A simple — and importantly, public — interest metric that I’ve enjoyed in the past is Google Trends, and in particular, building a comparison between the major distros. It gives you a nice feel for the history of Ubuntu releases, press coverage and growing interest in the platform.
In terms of past performance, 7.10 and 9.10 have enjoyed the biggest spikes (against background noise of the time), while 8.04 LTS and 9.10 look pretty even as the highest peaks. It’s encouraging to see that 9.10 did so well.
But I wonder… how “big” will the 10.04 LTS release be? How much interest will it generate? How will the search and news spikes compare to previous releases?
Canonical has every reason to roll out the red carpet for this release, making a big deal of the release itself (Long Term Support, headline features, new theme and branding), launching new services (such as Ubuntu Enterprise Cloud support and the Ubuntu One music store), complementary announcements from partners, etc.

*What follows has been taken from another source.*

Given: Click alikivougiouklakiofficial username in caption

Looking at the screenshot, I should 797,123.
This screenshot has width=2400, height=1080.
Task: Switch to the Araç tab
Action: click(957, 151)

So… How big do you think the 10.04 LTS spike will be? Lay your bets in the comments. Just name a multiplier against the 7.04 spike — sitting at an even 2.0 on the search volume chart above — and by July we’ll see who nailed it!
Update: Fixed the Red Hat chart, thanks to David in the comments.
* They’re doing stupid shit with GNOME again, but they’ll grow out of the “differentiation means dicking with everything”, “design by finger-painting fiat” and “working with upstream is hard, let’s go shopping” stuff eventually. If Red Hat can see the light, surely Canonical can.